*** Opening of Information shown ***
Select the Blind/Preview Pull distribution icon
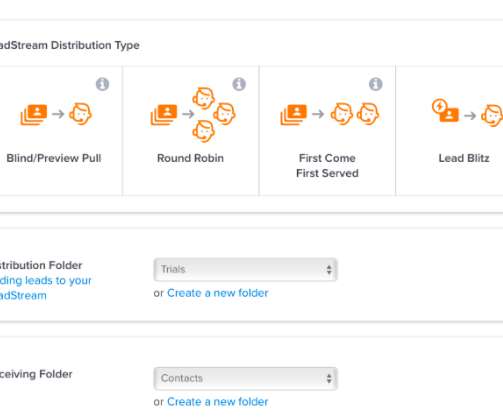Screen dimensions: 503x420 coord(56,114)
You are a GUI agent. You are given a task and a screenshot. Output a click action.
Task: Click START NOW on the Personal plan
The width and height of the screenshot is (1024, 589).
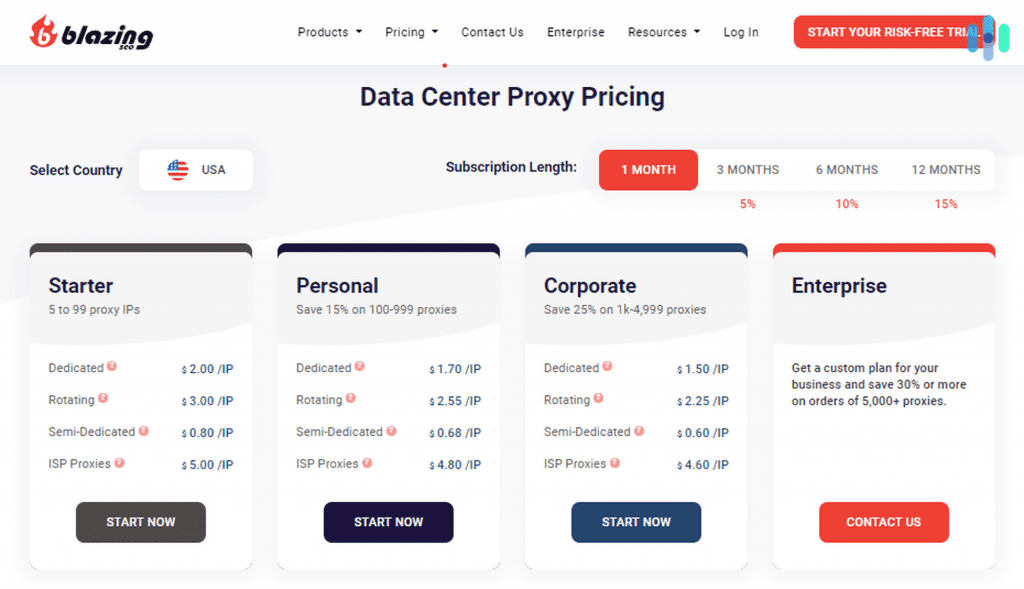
*** Close of Information shown ***
Problem: Could you reproduce all of the data above exactly and skip any image?

Output below:
Select the Blind/Preview Pull distribution icon
Screen dimensions: 503x420 coord(56,114)
You are a GUI agent. You are given a task and a screenshot. Output a click action.
Task: Click START NOW on the Personal plan
The width and height of the screenshot is (1024, 589).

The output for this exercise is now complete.